4.3 Suggestions on healthy development of mangrove ecosystems of natural protected areas in Guangdong
Our research findings demonstrated the multifaceted and complex nature of factors affecting the health of mangrove ecosystems in the protected areas of Guangdong Province. The heterogeneity of mangrove habitat structure, mangrove communities, and their pollutant purification capacity are key determinants of ecosystem health. To promote the robust development of mangrove ecosystems, optimizing their structure in accordance with these factors is imperative for enhancing the overall ecosystem health.
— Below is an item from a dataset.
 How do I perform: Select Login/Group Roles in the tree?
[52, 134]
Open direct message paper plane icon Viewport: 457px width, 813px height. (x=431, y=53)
(1) To optimize mangrove habitat patterns and enhance habitat heterogeneity, it is crucial to scientifically manage protected areas. This involves selecting diverse native tree species to increase mangrove species diversity while reducing the planting of alien species, such as Sonneratia apetala. Concurrently, maintaining a balanced ratio of mangrove planting area to tidal flat area at 1:4 is essential (Yang et al., 2021). Managing aquaculture ponds in mangrove regions is necessary. This includes regulating artificial water levels and planting aquatic vegetation to enhance habitat complexity and contribute to the overall optimization of the mangrove ecosystem structure and function.
(2) Establishing source control as the foundation and enhancing overall environmental quality can be effective. Guangdong’s mangrove ecosystem has experienced exogenous pollution for a long time, exceeding its self-purification capacity. To enhance the overall environmental quality, encompassing water and sediment, effective control of exogenous pollution at its source is crucial. Specific measures include establishing a marine ecological environment monitoring system for real-time surveillance utilizing a multidimensional network comprising ocean stations, satellite remote sensing, monitoring ships, and buoys, with a particular focus on sensitive areas such as coastal wetlands (mangroves). Furthermore, constructing a marine environmental information database facilitates data sharing among land and sea regulatory agencies, enabling comprehensive monitoring, evaluation, and pollution source tracing efforts. Additionally, initiatives such as garbage classification, sludge recycling in water plants, and scientific crop fertilization should be enforced.
5 Conclusion
In this study, the health status of mangrove ecosystems in nature reserves in Guangdong Province was assessed, and the results of each index was consistent with each other. Overall, the mangrove ecosystems in the protected areas of Guangdong Province were in an unhealthy state. Among the individual protected areas, only a few were classified as healthy or sub-healthy, whereas most were classified as unhealthy. Factors such as mangrove habitat pattern, bird diversity, mangrove community, water environment, and sedimentary environment all affected the health of the mangrove ecosystem, with the mangrove habitat pattern playing a particularly significant role.
To effectively protect the mangrove ecosystem, the Chinese government is strengthening conservation efforts. Measures such as planting native mangroves, removing exotic tree species, and controlling water pollution sources are being implemented to gradually restore the structure and function of mangrove ecosystems and improve their service functions.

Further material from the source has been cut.